■ TO DO ■
Would you copy only the lines below, beginning with the one that contains "The image size is (282, 282)." and running through the last entry line?

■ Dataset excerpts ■
BEGIN
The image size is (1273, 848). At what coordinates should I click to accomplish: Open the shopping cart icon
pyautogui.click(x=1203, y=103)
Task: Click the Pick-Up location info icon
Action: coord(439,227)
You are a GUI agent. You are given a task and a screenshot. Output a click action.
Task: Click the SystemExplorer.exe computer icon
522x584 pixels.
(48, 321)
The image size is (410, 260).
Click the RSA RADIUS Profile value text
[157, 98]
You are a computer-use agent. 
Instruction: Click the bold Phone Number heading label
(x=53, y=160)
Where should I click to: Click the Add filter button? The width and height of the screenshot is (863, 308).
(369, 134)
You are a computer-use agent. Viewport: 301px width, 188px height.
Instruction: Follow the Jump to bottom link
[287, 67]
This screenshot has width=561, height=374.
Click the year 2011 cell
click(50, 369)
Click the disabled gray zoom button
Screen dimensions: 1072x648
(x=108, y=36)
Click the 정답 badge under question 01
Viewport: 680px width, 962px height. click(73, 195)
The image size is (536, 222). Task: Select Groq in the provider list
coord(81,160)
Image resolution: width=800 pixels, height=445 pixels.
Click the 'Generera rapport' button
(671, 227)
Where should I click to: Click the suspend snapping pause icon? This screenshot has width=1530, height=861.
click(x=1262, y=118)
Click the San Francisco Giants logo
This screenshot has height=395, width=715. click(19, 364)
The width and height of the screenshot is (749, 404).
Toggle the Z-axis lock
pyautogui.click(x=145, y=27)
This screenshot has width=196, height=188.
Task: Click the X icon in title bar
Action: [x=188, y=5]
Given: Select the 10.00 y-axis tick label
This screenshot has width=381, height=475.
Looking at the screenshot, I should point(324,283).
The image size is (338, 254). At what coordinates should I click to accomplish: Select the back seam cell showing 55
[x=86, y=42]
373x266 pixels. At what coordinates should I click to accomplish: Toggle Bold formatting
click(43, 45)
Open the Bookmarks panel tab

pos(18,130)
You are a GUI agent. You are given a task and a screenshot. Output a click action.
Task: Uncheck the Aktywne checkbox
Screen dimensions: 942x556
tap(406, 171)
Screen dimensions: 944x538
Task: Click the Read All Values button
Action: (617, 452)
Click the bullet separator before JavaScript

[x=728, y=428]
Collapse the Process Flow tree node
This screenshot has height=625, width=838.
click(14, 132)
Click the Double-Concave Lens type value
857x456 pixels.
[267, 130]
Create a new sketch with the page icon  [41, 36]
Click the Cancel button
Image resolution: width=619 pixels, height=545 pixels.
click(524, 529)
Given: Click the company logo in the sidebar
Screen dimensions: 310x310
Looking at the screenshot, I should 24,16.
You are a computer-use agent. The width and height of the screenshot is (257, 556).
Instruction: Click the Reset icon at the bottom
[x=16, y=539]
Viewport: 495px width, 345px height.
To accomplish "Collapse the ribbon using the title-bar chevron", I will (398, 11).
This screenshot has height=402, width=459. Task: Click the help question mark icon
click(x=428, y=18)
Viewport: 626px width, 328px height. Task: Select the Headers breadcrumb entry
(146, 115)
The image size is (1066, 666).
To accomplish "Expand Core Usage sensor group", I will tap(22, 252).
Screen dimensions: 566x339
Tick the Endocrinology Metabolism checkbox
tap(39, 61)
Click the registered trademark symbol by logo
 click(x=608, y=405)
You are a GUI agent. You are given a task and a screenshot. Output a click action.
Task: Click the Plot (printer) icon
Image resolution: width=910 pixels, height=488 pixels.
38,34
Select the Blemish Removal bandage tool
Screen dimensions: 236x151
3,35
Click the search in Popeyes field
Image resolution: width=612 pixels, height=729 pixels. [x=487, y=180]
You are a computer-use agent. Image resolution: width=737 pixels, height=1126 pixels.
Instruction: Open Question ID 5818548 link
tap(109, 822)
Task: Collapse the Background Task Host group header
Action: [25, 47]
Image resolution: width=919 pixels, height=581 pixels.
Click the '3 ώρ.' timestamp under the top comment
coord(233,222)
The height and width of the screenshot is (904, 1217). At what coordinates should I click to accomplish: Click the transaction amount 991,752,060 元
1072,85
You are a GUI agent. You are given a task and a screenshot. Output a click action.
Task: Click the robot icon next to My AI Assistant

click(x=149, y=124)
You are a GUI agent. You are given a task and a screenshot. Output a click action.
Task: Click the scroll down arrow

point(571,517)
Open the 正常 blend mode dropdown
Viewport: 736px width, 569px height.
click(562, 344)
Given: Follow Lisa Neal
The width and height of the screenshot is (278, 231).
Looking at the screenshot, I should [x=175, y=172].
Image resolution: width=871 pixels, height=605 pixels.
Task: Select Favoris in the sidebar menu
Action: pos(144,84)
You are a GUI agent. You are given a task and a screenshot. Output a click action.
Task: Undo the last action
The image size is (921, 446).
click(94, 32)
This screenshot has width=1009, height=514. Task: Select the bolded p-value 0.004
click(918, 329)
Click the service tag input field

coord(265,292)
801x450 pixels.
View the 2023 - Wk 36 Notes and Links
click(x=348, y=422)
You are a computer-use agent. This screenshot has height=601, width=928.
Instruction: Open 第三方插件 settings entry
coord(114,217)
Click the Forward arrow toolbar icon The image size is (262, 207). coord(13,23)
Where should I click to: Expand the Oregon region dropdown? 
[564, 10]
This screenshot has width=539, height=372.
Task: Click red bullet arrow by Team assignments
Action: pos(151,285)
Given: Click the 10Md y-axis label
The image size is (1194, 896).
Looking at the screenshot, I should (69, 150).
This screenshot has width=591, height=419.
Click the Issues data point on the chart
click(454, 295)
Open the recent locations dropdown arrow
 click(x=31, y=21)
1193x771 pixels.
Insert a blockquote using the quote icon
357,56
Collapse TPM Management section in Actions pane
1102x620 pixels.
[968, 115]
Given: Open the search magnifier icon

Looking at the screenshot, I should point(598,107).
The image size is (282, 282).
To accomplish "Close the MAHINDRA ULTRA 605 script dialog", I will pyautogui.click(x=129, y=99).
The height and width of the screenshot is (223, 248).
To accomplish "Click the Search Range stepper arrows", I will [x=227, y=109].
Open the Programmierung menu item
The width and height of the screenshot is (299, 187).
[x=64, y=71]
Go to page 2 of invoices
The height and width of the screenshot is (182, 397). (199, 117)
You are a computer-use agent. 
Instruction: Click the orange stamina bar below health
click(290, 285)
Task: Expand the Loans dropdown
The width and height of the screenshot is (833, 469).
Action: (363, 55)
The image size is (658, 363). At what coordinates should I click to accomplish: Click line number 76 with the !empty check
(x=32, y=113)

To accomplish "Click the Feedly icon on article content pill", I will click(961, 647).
END
■ OUTPUT FOR THIS TASK ■
The image size is (282, 282).
To accomplish "Close the MAHINDRA ULTRA 605 script dialog", I will pyautogui.click(x=129, y=99).
The height and width of the screenshot is (223, 248).
To accomplish "Click the Search Range stepper arrows", I will [x=227, y=109].
Open the Programmierung menu item
The width and height of the screenshot is (299, 187).
[x=64, y=71]
Go to page 2 of invoices
The height and width of the screenshot is (182, 397). (199, 117)
You are a computer-use agent. 
Instruction: Click the orange stamina bar below health
click(290, 285)
Task: Expand the Loans dropdown
The width and height of the screenshot is (833, 469).
Action: (363, 55)
The image size is (658, 363). At what coordinates should I click to accomplish: Click line number 76 with the !empty check
(x=32, y=113)

To accomplish "Click the Feedly icon on article content pill", I will click(961, 647).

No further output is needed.